» Entries shown:
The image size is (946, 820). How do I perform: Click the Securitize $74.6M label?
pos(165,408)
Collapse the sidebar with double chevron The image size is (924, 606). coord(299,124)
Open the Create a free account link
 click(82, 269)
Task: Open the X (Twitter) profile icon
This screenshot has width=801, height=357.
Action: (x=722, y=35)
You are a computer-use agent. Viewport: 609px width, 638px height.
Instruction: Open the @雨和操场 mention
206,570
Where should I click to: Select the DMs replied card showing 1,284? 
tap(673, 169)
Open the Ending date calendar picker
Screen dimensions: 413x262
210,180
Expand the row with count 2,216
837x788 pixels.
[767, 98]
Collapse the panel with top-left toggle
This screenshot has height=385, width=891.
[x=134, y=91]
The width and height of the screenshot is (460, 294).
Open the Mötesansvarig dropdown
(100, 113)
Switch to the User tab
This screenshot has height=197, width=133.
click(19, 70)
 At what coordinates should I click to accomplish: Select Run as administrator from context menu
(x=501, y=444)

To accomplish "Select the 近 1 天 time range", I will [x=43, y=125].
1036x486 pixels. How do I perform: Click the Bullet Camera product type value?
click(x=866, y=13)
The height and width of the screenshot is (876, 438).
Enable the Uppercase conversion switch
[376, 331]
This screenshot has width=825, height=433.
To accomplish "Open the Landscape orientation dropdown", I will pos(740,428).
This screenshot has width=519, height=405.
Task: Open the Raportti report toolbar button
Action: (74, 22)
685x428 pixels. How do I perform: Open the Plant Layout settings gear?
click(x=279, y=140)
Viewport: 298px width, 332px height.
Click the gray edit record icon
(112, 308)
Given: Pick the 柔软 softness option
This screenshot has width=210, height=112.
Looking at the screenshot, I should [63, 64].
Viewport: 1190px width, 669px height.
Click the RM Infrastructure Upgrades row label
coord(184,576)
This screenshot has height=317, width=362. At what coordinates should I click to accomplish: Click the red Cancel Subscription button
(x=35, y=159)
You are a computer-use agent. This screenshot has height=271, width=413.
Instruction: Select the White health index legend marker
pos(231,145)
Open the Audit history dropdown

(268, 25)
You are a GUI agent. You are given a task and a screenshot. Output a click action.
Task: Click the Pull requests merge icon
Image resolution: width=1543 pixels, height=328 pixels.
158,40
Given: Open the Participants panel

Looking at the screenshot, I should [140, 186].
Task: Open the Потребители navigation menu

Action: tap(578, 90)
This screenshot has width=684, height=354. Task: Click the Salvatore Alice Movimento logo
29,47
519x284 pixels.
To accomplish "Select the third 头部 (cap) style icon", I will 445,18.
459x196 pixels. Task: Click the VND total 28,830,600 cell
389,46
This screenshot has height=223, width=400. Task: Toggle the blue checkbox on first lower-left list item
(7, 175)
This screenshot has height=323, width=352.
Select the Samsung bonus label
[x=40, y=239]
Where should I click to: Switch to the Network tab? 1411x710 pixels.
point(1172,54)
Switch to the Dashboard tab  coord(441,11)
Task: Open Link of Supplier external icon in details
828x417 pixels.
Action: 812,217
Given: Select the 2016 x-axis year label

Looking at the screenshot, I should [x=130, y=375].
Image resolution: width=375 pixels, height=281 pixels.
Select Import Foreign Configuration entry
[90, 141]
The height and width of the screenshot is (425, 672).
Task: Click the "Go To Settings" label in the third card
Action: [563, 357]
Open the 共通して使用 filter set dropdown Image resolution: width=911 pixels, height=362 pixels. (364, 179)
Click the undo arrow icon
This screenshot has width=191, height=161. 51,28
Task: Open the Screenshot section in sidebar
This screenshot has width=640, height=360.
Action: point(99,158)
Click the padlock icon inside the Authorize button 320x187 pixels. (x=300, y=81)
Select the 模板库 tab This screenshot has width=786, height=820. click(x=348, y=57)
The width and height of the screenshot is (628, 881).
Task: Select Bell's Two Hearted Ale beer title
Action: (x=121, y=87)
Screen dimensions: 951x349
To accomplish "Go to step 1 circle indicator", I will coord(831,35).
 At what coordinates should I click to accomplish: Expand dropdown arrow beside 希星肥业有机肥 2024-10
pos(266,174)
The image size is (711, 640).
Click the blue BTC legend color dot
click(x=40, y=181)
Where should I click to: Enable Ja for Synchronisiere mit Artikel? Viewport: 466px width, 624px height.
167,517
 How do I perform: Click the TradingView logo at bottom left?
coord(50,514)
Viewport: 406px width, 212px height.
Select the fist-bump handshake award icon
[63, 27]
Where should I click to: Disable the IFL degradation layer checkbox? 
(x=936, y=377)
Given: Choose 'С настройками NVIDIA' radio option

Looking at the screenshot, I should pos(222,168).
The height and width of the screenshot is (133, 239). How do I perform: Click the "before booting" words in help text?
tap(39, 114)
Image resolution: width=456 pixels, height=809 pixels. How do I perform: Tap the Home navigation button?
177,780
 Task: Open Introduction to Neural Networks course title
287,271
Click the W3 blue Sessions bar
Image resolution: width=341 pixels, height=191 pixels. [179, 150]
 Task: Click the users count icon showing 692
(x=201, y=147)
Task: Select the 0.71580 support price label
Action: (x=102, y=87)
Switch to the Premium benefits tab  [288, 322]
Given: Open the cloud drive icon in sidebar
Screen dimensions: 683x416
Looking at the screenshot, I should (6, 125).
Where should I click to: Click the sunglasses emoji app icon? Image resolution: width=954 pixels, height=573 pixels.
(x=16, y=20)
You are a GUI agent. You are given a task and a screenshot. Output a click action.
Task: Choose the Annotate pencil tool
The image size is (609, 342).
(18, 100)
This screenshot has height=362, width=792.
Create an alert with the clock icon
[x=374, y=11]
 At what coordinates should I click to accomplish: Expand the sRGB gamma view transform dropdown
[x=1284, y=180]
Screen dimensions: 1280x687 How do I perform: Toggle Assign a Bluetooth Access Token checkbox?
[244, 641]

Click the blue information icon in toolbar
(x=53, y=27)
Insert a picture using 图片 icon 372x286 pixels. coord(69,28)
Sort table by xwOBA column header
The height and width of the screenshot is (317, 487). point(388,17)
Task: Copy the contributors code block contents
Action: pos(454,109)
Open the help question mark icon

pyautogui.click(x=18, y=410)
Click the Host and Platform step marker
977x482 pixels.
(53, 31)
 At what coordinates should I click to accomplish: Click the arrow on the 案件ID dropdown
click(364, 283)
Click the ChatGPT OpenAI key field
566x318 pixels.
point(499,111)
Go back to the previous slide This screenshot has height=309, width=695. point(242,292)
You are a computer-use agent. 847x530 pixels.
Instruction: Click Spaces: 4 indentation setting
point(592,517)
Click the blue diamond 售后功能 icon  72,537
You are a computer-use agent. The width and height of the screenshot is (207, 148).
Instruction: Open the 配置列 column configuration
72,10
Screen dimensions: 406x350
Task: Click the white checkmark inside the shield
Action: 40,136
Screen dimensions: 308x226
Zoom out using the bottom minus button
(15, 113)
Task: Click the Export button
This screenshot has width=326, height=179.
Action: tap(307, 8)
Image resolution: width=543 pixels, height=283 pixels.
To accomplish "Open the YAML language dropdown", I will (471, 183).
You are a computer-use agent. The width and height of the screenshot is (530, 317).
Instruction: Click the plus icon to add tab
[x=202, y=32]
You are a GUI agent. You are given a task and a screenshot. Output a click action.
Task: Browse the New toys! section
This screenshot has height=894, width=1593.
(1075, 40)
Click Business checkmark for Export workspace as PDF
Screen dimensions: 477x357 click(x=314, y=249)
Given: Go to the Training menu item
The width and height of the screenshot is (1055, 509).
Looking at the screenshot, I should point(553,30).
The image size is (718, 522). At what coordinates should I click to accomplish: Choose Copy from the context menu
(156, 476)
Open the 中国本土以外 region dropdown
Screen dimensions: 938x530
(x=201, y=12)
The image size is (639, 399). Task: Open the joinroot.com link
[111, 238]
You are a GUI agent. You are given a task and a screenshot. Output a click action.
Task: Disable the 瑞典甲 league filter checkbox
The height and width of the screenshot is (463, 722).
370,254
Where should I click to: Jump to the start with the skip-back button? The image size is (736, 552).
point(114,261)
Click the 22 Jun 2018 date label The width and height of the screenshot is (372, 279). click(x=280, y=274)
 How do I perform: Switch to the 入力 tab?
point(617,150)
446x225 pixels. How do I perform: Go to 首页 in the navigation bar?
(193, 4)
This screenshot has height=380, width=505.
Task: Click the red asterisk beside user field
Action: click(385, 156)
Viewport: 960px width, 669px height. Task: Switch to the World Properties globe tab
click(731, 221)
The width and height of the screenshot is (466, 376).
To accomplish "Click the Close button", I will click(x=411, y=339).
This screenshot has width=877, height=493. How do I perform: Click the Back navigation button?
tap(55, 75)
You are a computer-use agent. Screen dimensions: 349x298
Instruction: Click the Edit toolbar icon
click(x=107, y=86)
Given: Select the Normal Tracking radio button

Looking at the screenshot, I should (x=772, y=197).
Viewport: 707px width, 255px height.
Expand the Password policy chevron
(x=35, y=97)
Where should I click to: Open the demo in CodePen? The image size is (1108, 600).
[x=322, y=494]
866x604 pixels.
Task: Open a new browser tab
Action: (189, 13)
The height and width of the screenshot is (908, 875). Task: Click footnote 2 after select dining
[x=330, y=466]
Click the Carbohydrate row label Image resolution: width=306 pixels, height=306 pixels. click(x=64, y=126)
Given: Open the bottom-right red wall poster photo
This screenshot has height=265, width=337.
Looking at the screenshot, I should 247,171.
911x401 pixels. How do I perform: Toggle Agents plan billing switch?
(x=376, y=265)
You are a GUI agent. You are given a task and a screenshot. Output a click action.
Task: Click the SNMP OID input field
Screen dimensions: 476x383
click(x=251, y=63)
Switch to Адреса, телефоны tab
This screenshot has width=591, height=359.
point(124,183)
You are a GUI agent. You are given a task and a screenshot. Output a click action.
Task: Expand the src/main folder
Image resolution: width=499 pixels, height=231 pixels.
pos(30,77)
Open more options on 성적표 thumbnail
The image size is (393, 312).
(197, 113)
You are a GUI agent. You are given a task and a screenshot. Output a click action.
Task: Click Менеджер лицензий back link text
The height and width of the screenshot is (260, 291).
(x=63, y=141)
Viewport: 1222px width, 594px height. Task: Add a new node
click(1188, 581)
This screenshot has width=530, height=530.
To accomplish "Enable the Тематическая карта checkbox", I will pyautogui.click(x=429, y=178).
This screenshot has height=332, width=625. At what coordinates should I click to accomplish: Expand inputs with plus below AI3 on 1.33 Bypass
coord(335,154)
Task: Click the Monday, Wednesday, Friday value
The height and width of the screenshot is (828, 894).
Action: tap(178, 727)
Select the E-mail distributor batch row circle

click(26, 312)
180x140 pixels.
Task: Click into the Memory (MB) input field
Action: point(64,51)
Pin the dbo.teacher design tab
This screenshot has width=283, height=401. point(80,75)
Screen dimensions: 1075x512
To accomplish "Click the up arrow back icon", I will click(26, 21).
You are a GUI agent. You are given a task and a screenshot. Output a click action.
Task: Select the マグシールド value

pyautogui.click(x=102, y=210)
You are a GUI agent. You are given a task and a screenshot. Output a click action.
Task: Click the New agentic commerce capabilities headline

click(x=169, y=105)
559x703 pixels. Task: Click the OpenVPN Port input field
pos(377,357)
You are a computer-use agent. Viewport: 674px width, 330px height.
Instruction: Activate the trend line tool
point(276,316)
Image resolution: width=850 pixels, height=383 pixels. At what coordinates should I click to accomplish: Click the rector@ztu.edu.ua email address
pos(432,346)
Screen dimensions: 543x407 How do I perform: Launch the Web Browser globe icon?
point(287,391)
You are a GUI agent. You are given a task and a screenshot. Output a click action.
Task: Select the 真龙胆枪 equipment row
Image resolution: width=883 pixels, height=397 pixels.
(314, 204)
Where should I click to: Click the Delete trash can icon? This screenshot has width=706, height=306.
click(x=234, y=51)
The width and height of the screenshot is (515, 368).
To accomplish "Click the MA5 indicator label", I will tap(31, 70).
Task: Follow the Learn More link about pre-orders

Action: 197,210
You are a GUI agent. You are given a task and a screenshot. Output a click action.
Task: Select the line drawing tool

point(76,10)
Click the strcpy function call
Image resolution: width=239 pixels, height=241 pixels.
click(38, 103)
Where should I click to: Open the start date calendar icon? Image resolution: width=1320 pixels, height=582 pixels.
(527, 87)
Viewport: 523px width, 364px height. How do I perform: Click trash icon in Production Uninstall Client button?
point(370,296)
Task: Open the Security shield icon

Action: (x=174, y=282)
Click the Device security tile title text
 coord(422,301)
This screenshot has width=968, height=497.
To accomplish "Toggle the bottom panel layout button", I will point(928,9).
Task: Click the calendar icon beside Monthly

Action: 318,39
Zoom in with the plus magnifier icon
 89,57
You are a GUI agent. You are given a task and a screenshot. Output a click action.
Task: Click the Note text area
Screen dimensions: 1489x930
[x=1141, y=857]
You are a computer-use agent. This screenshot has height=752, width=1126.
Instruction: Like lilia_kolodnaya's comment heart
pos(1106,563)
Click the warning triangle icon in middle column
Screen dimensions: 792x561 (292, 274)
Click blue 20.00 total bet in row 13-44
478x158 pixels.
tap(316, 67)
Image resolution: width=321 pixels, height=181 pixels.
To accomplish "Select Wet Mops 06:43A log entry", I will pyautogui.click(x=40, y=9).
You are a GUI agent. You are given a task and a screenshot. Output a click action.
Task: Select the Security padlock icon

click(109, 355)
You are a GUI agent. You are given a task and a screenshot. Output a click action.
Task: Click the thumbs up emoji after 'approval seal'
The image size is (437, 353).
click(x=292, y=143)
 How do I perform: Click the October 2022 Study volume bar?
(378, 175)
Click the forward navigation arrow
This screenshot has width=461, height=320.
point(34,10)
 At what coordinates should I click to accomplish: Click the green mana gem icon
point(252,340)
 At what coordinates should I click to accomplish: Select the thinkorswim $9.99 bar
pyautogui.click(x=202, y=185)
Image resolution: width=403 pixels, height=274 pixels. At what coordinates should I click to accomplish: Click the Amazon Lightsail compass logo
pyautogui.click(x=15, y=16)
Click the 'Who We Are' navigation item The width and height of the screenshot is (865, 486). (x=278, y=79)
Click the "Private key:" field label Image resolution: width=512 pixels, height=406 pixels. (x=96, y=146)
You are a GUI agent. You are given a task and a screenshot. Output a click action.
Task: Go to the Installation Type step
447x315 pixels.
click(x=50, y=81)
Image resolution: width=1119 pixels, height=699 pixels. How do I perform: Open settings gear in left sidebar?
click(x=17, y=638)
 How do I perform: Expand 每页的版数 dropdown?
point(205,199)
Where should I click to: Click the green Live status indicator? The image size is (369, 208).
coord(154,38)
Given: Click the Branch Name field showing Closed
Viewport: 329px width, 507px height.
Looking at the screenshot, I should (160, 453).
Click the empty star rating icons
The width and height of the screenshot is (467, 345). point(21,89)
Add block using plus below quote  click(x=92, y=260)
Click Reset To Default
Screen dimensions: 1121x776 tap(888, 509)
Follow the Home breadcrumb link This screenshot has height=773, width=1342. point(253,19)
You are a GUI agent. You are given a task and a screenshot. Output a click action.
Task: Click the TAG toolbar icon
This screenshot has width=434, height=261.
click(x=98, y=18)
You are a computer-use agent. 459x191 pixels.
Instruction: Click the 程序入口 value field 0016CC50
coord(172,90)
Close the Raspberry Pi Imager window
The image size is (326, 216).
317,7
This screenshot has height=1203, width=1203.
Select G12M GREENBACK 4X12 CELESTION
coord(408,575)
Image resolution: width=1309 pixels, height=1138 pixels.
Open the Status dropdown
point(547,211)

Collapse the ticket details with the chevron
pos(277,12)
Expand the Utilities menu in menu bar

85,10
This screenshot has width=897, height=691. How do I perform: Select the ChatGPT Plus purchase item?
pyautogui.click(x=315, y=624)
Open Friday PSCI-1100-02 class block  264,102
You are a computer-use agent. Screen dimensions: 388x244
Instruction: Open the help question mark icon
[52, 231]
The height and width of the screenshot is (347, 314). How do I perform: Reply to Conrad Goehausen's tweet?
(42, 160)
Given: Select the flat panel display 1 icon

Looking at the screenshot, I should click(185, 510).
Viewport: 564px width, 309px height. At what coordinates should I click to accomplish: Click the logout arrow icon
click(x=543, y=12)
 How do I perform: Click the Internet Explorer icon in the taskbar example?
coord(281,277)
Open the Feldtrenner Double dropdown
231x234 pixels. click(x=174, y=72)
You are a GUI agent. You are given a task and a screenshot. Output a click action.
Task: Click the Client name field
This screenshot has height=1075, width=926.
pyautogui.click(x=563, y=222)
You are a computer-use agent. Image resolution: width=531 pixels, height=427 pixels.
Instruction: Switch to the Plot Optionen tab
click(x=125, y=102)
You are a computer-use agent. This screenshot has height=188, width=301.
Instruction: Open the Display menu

» Task requirements: What is needed is each line from the records with the word "step" in it.

» Your solution:
To accomplish "Go to step 1 circle indicator", I will coord(831,35).
Click the Host and Platform step marker
Task: Go to the Installation Type step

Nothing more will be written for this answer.